Training and validation datasets created at 'HistopathologySplit'.
Number of training images: 222019
Number of validation images: 55505


In [10]:
# Define image transformations for the training and validation datasets
train_transforms = transforms.Compose([transforms.RandomHorizontalFlip(),
    transforms.ColorJitter(brightness=0.15, contrast=0.1, saturation=0.2, hue=0.05),
    transforms.RandomRotation(degrees=15),
    transforms.RandomErasing(p=0.5, scale=(0.02, 0.1), ratio=(0.3, 3.3)),
    transforms.GaussianBlur(kernel_size=(3, 3), sigma=(0.1, 5)),
    transforms.RandomAffine(degrees=0, translate=(0.1, 0.1)),
    transforms.ToTensor(),
    transforms.Normalize([0.485, 0.456, 0.406], [0.229, 0.224, 0.225])                                       
                                      ])

val_transforms = transforms.Compose([
    transforms.ToTensor(),
    transforms.Normalize([0.485, 0.456, 0.406], [0.229, 0.224, 0.225])
])

In [13]:
# Load the dataset with the defined transformations
train_dataset = datasets.ImageFolder(root=f'{output_dir}/train', transform=train_transforms)
val_dataset = datasets.ImageFolder(root=f'{output_dir}/val', transform=val_transforms)

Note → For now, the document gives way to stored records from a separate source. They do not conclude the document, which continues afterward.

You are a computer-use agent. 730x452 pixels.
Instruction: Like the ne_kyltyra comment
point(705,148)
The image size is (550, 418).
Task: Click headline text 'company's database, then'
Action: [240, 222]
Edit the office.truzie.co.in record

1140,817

# Extract class labels from the dataset
targets = train_dataset.targets

# Calculate class weights, which are the inverse of class frequencies. Classes with fewer samples will get assigned a higher 
# weight (ensuring that the minority class receives a higher weight, making it more likely to be sampled during training).
class_counts = np.bincount(targets)  # Count the number of samples per class
class_weights = 1.0 / torch.tensor(class_counts, dtype=torch.float)
sample_weights = torch.tensor([class_weights[label] for label in targets])

# Create the WeightedRandomSampler using the class weights
sampler = WeightedRandomSampler(weights=sample_weights, num_samples=len(sample_weights), replacement=True)

# Create DataLoaders with the sampler for training
train_loader = DataLoader(train_dataset, batch_size=32, sampler=sampler, num_workers=4)

# Create DataLoader for validation without a sampler
val_loader = DataLoader(val_dataset, batch_size=32, shuffle=False, num_workers=4)

# Print sample stats (optional)
print(f"Number of training samples: {len(train_loader.dataset)}")
print(f"Number of validation samples: {len(val_loader.dataset)}")

Number of training samples: 222019
Number of validation samples: 55505